Caching is not supported in Spark, data are always recomputed.

B.

Data caching capabilities can be accessed through the spark object, but not through the DataFrame API.

C.

The storage level is inappropriate for fault-tolerant storage.

D.

The code block uses the wrong operator for caching.

E.

The DataFrameWriter needs to be invoked.

The code block displayed below contains one or more errors. The code block should load parquet files at location filePath into a DataFrame, only loading those files that have been modified before

2029-03-20 05:44:46. Spark should enforce a schema according to the schema shown below. Find the error.

Schema:

1.root

2. |-- itemId: integer (nullable = true)

3. |-- attributes: array (nullable = true)

4. | |-- element: string (containsNull = true)

5. |-- supplier: string (nullable = true)

Code block:

1.schema = StructType([

2. StructType("itemId", IntegerType(), True),

3. StructType("attributes", ArrayType(StringType(), True), True),

4. StructType("supplier", StringType(), True)

5.])

6.

7.spark.read.options("modifiedBefore", "2029-03-20T05:44:46").schema(schema).load(filePath)

A.

The attributes array is specified incorrectly, Spark cannot identify the file format, and the syntax of the call to Spark's DataFrameReader is incorrect.

B.

Columns in the schema definition use the wrong object type and the syntax of the call to Spark's DataFrameReader is incorrect.

C.

The data type of the schema is incompatible with the schema() operator and the modification date threshold is specified incorrectly.

D.

Columns in the schema definition use the wrong object type, the modification date threshold is specified incorrectly, and Spark cannot identify the file format.

E.

Columns in the schema are unable to handle empty values and the modification date threshold is specified incorrectly.

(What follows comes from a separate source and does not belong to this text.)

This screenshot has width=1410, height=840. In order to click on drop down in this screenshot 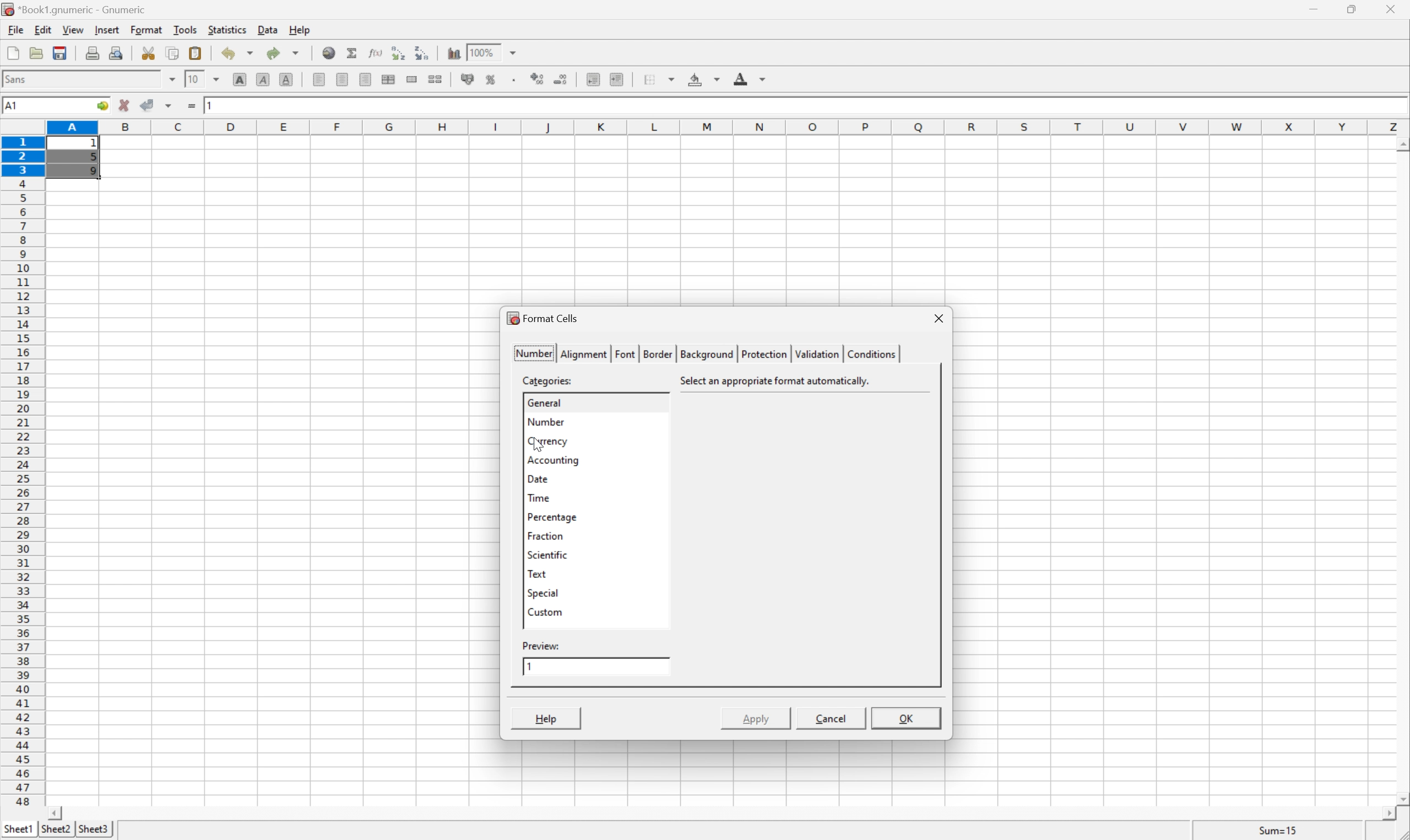, I will do `click(220, 79)`.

The code block shown below should add a column itemNameBetweenSeparators to DataFrame itemsDf. The column should contain arrays of maximum 4 strings. The arrays should be composed of

the values in column itemsDf which are separated at - or whitespace characters. Choose the answer that correctly fills the blanks in the code block to accomplish this.

Sample of DataFrame itemsDf:

1.+------+----------------------------------+-------------------+

2.|itemId|itemName |supplier |

3.+------+----------------------------------+-------------------+

4.|1 |Thick Coat for Walking in the Snow|Sports Company Inc.|

5.|2 |Elegant Outdoors Summer Dress |YetiX |

6.|3 |Outdoors Backpack |Sports Company Inc.|

7.+------+----------------------------------+-------------------+

Code block:

itemsDf.__1__(__2__, __3__(__4__, "[\s\-]", __5__))

A.

1. withColumn

2. "itemNameBetweenSeparators"

3. split

4. "itemName"

5. 4

(Correct)

B.

1. withColumnRenamed

2. "itemNameBetweenSeparators"

3. split

4. "itemName"

5. 4

C.

1. withColumnRenamed

2. "itemName"

3. split

4. "itemNameBetweenSeparators"

5. 4

D.

1. withColumn

2. "itemNameBetweenSeparators"

3. split

4. "itemName"

5. 5

E.

1. withColumn

2. itemNameBetweenSeparators

3. str_split

4. "itemName"

5. 5

The code block displayed below contains an error. The code block should read the csv file located at path data/transactions.csv into DataFrame transactionsDf, using the first row as column header

and casting the columns in the most appropriate type. Find the error.

First 3 rows of transactions.csv:

1.transactionId;storeId;productId;name

2.1;23;12;green grass

3.2;35;31;yellow sun

4.3;23;12;green grass

Code block:

transactionsDf = spark.read.load("data/transactions.csv", sep=";", format="csv", header=True)

A.

The DataFrameReader is not accessed correctly.

B.

The transaction is evaluated lazily, so no file will be read.

C.

Spark is unable to understand the file type.

D.

The code block is unable to capture all columns.

E.

The resulting DataFrame will not have the appropriate schema.